Mandela critiques US foriegn policy

By Anna Grelson
Contributing Writer


Friday, September 27, 2002

In words that are beginning to echo the sentiments of more and more nations around the world, South African activist Nelson Mandela condemned the United State’s foreign policy as a "threat to world peace." He also remarked that President Bush’s decisions were purely motivated by his desire to "please the arms and oil industries in the United States of America."

In an interview with Newsweek magazine, Mandela reiterated his belief that President Bush should cancel his attacks on Iraq, and the United States has presented absolutely no evidence to support the claims that Iraq is in possession of weapons of mass destruction.

He also brings to light the fact that Scott Ritter, a former United Nations weapons inspector in Iraq, has also claimed that no evidence exists. Mandela also briefly embarked upon a more personal attack on the United State’s executive branch. He called Bush’s senior advisors "dinosaurs" and called Vice-President Dick Cheney an "arch-conservative" who does not want President Bush "to belong to the modern age."

Mandela, known for his past of protest and struggle, has taken his beliefs on foreign policy in a direction quite contrary to that of the Western World. In the past few months, Mandela has visited several countries, including Cuba and Libya, which the United States has long regarded as "pariah" states. Indeed, one of the first embassies that South Africa established after Mandela’s inauguration was in Havana, Cuba. If South Africa wins a seat on the United Nations Security Council, the alliances it has formed will force the international community to reevaluate its methods in dealings with terrorism.

While Mandela is perhaps the most prominent of those who disapprove of America’s attack on terrorism, a powerful host of nations and politicians is gathering behind him. Kenya’s Human Rights Commissions stated, "The warpath must be abandoned. Otherwise it will lead to more suffering and the coalescence of the belief that the United States is bent on the destruction of the Arab nation." A Tanzanian newspaper said in an editorial concerning September 11th that, "US foreign policy only works in America."
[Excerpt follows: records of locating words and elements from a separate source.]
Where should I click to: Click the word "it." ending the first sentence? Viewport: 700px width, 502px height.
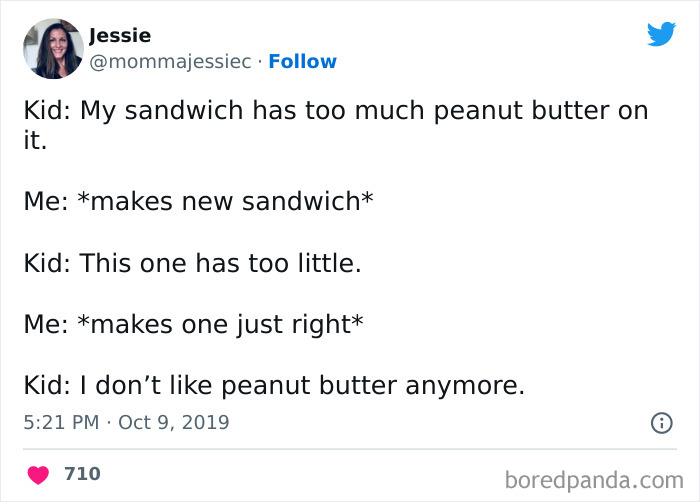37,140
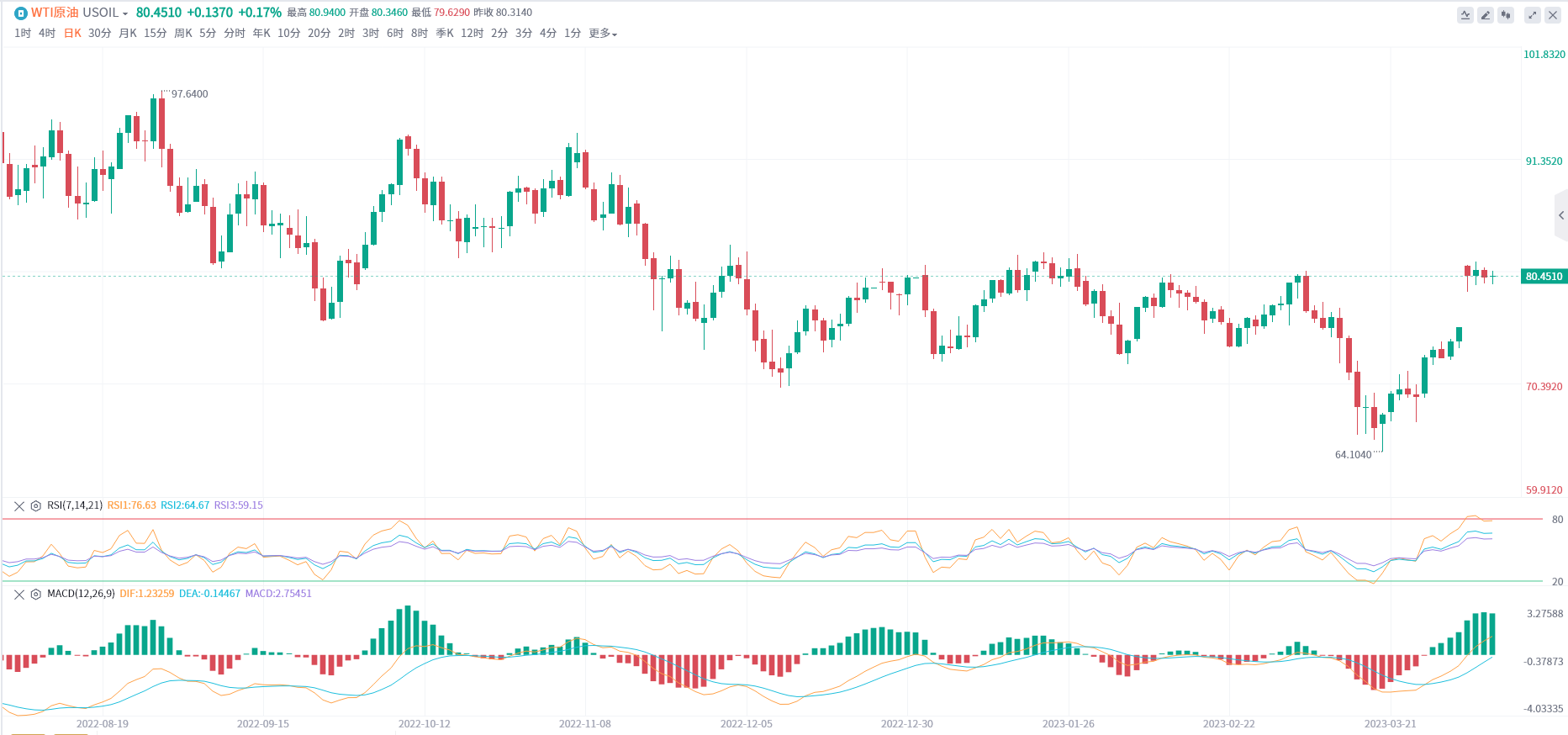
Task: Click the WTI crude oil symbol logo
Action: click(21, 13)
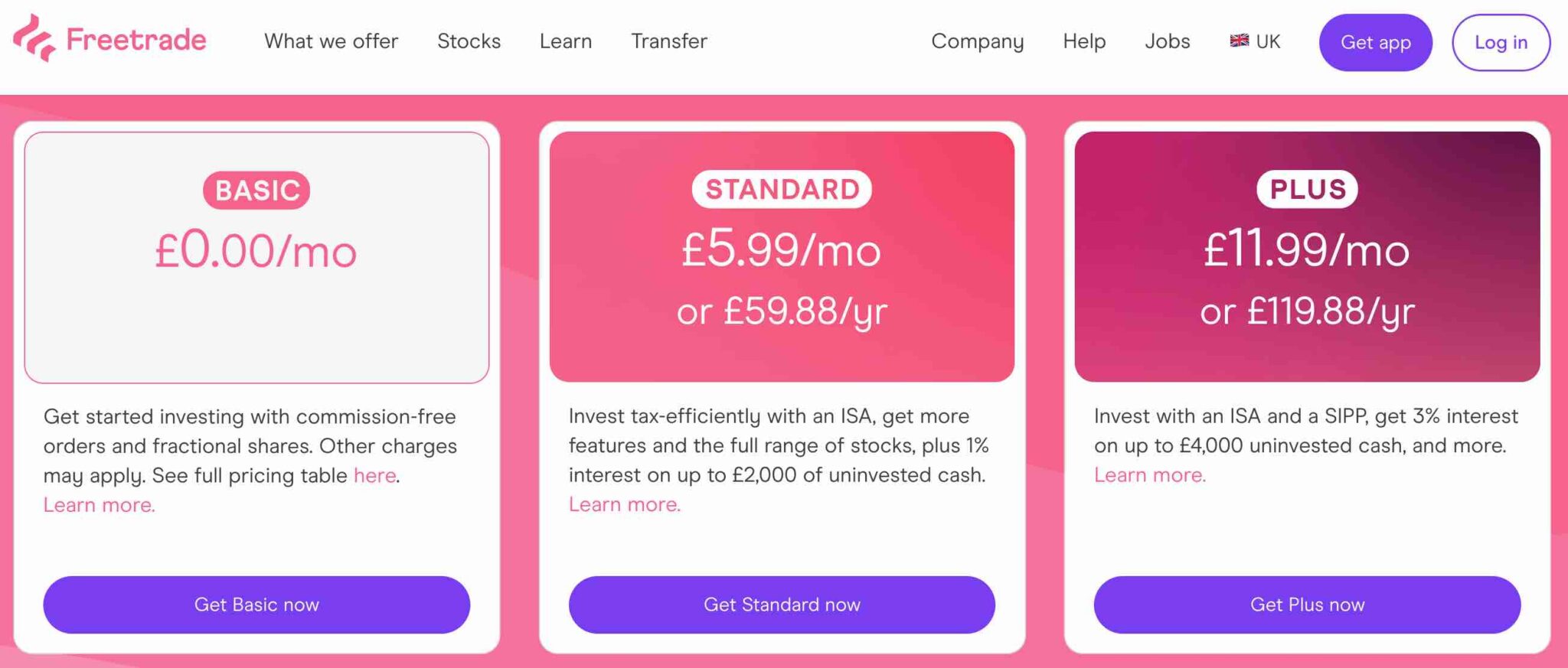
Task: View the Jobs page
Action: tap(1167, 41)
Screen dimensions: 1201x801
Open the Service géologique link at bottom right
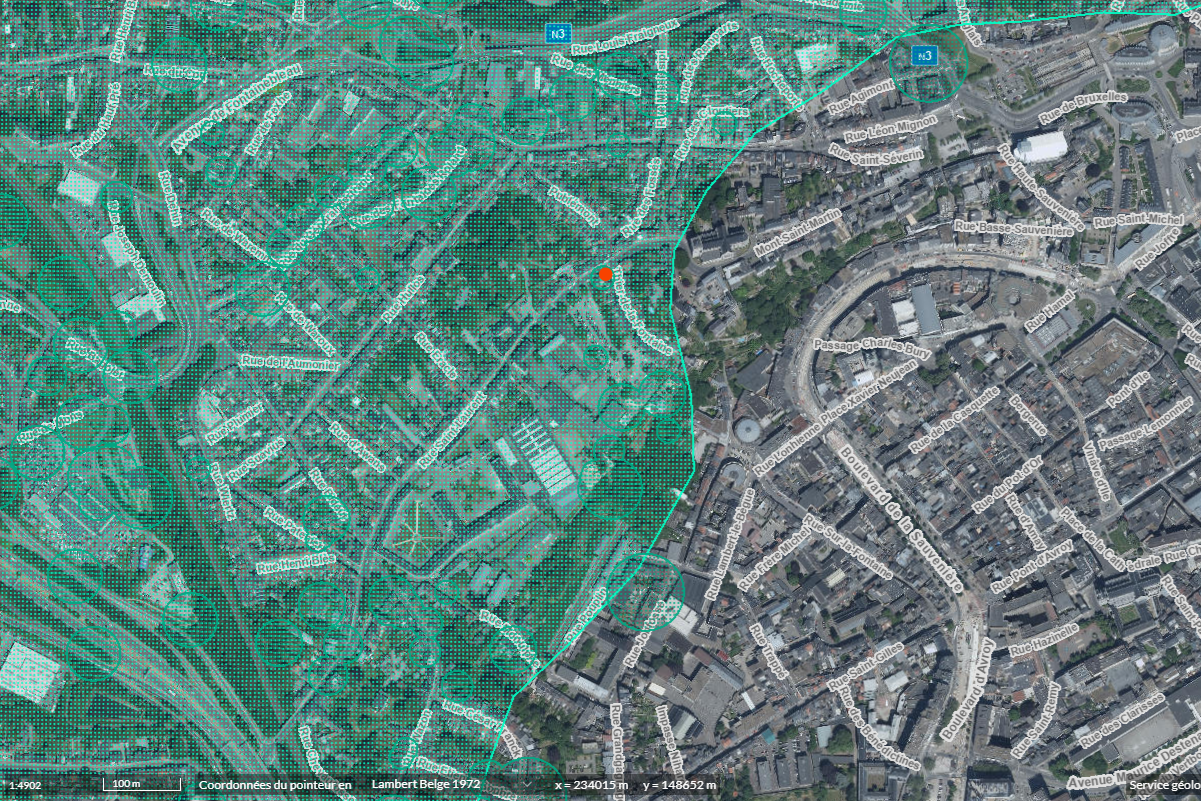pyautogui.click(x=1164, y=785)
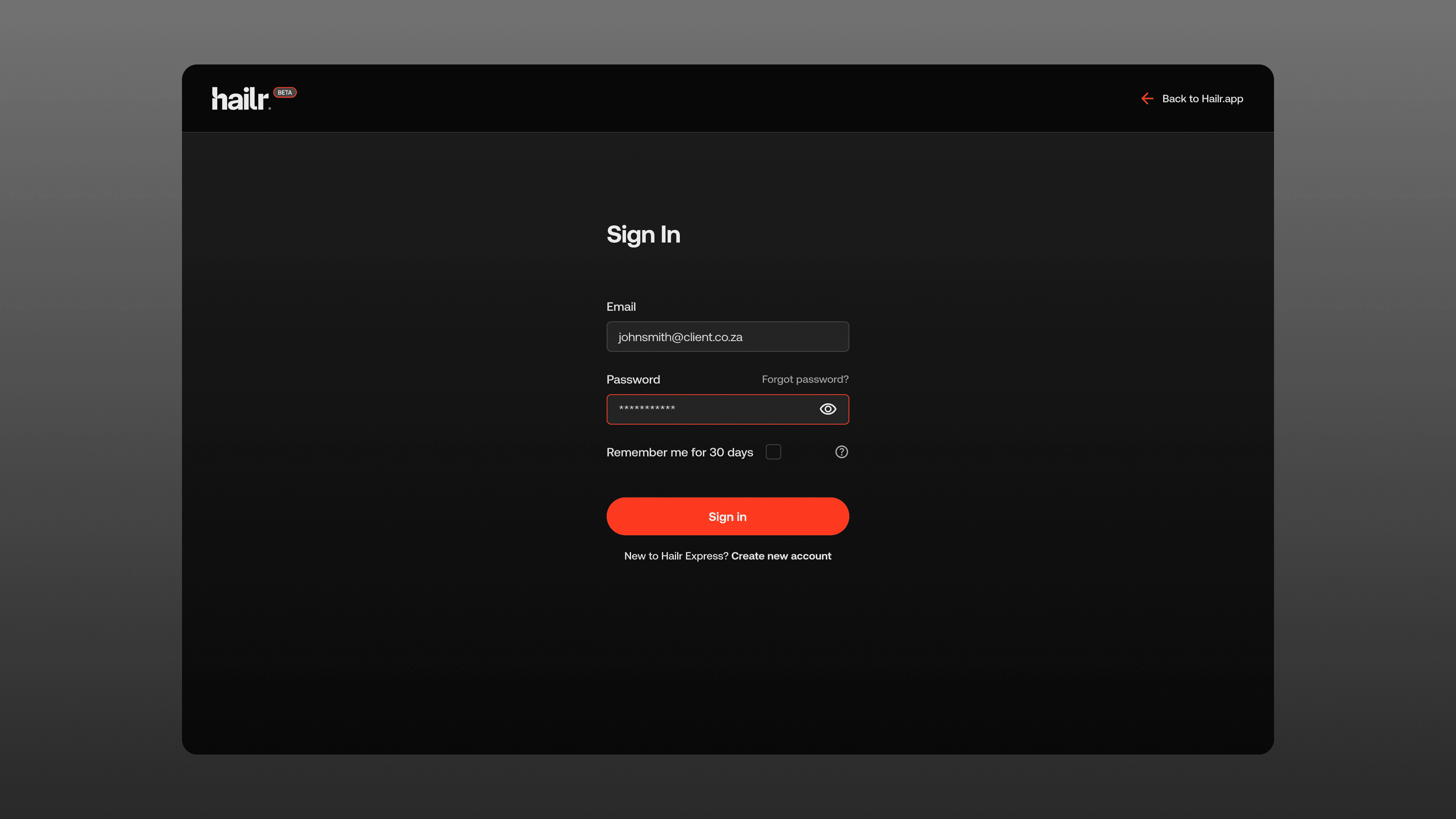Viewport: 1456px width, 819px height.
Task: Click the Password field label
Action: [x=633, y=380]
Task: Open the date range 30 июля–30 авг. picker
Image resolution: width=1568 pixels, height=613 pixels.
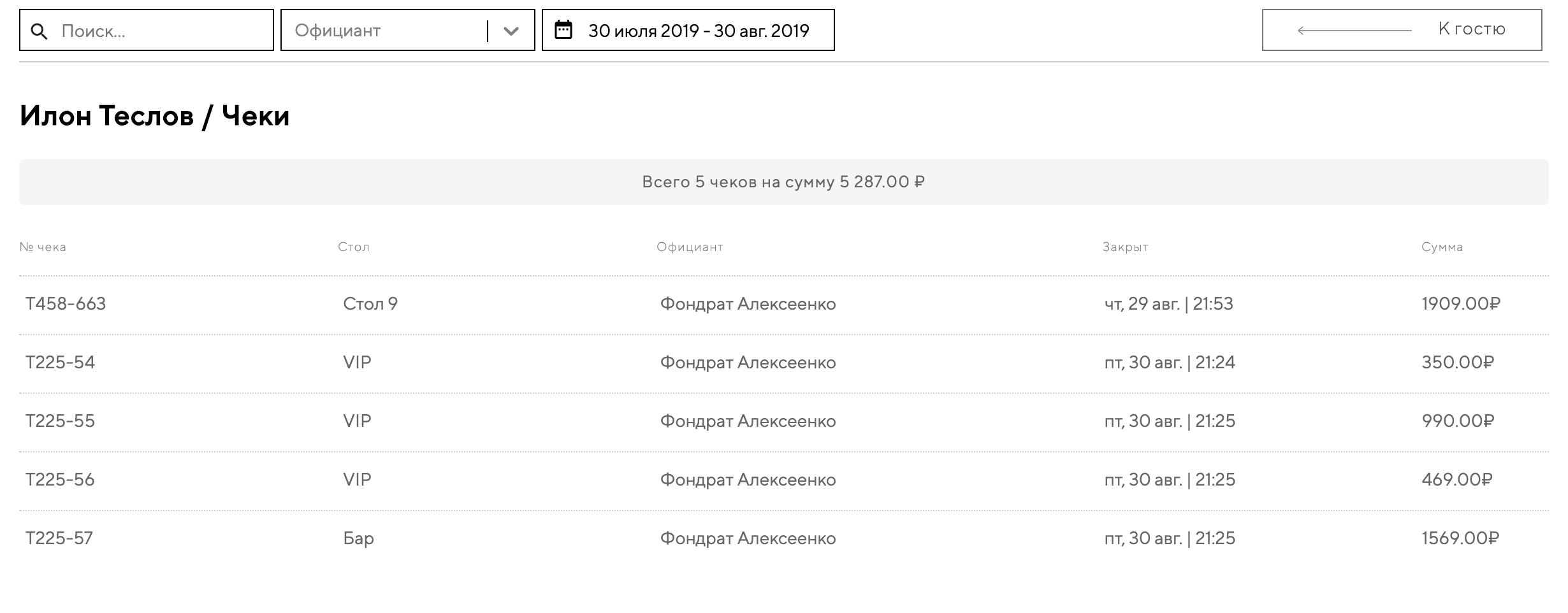Action: pyautogui.click(x=698, y=31)

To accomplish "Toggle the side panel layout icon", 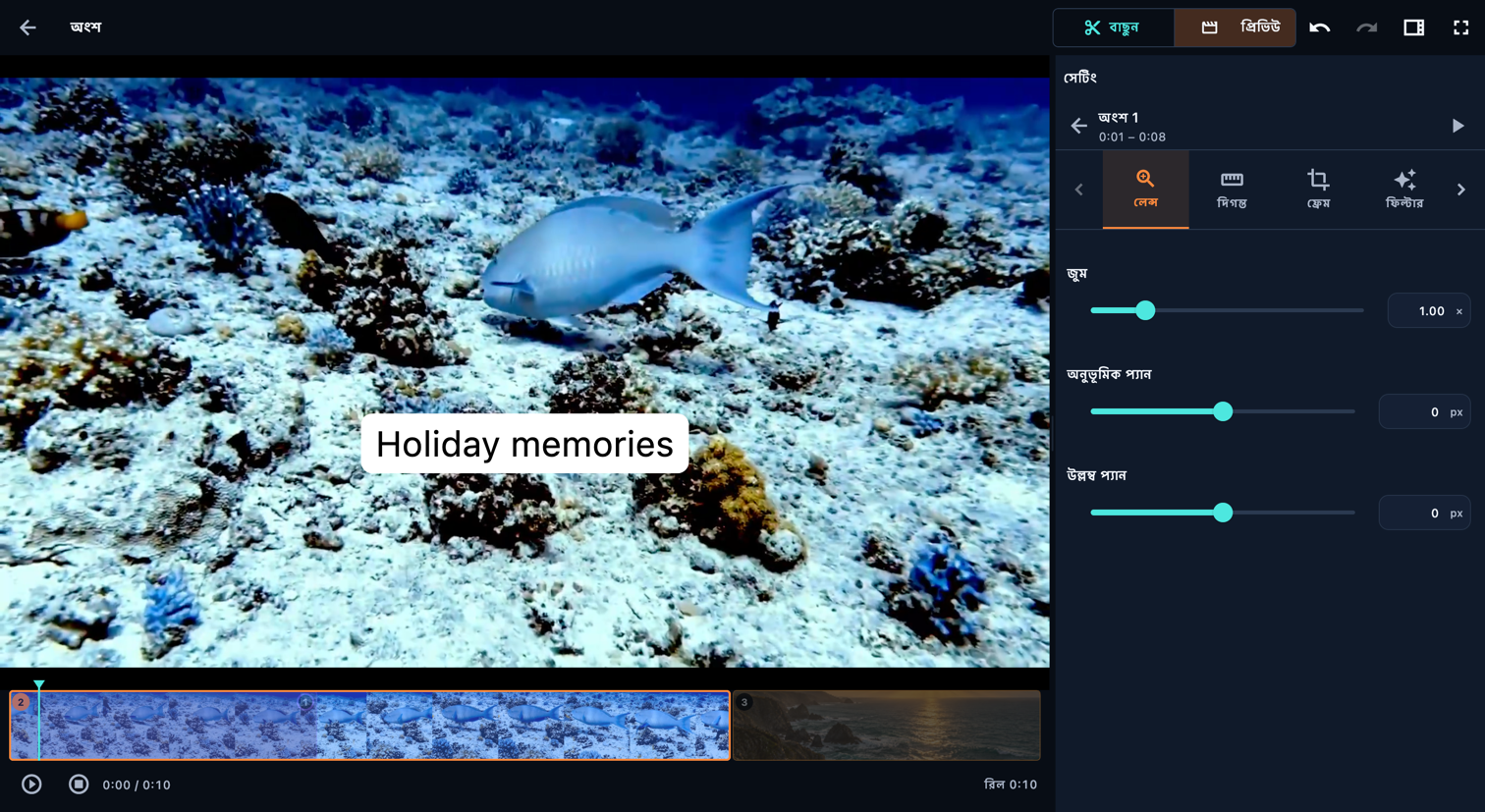I will click(1413, 27).
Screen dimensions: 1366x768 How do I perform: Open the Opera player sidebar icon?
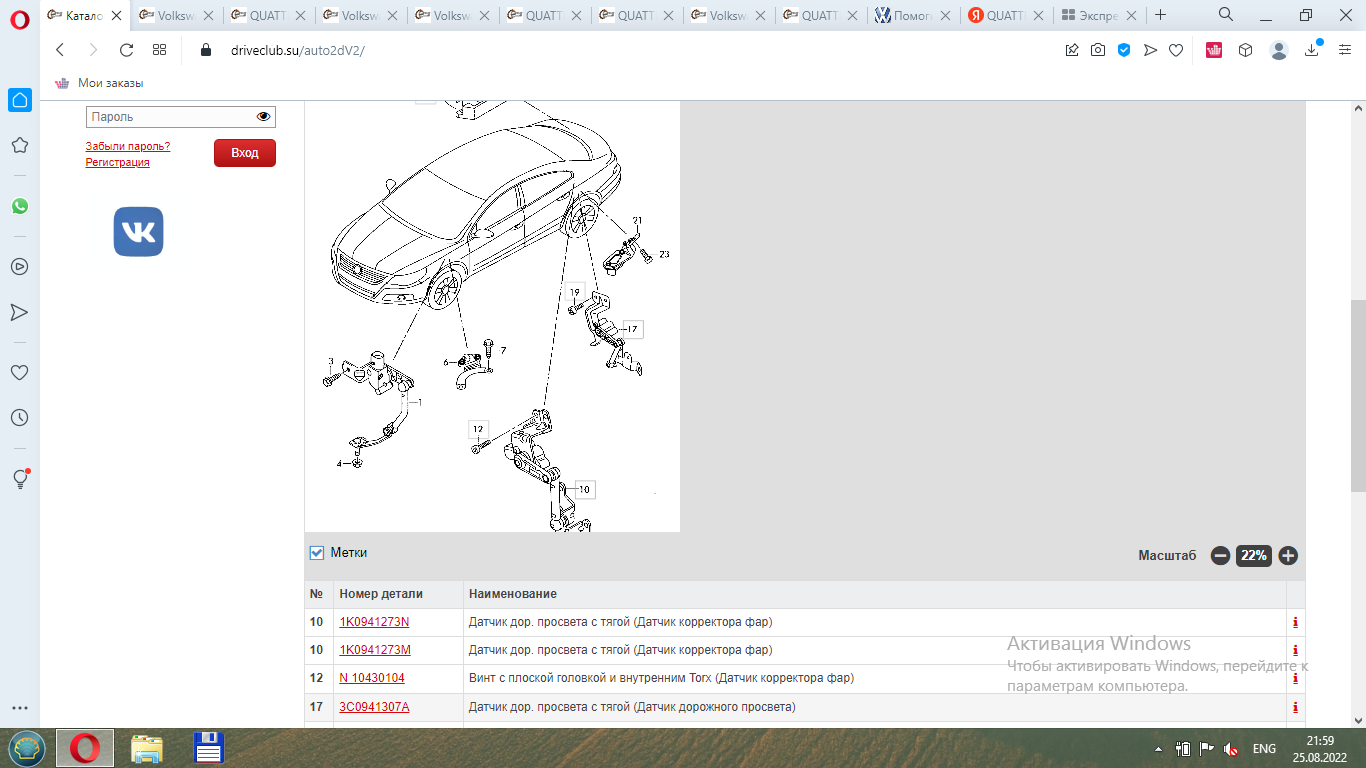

Muslim communities in Africa are particular incensed with American foreign policy. "In Africa, as elsewhere in the Muslim World, one feels the distinction made by Washington between the axis of evil and the rest of the Muslim community is artificial". Though it has yet to become a massive global campaign, countries around the world are saying that, "the only remedy for terrorism is for the US to change its foreign policy."

As the acknowledged sole superpower, America owes to the world, as well as to her own citizens, to act with wisdom and restraint. National security, international respect, and ultimately global peace will swiftly become collateral casualties of an attack on the Middle East by the United States. America must learn to lead by example, and not to force through threat, if peace is ever to exist.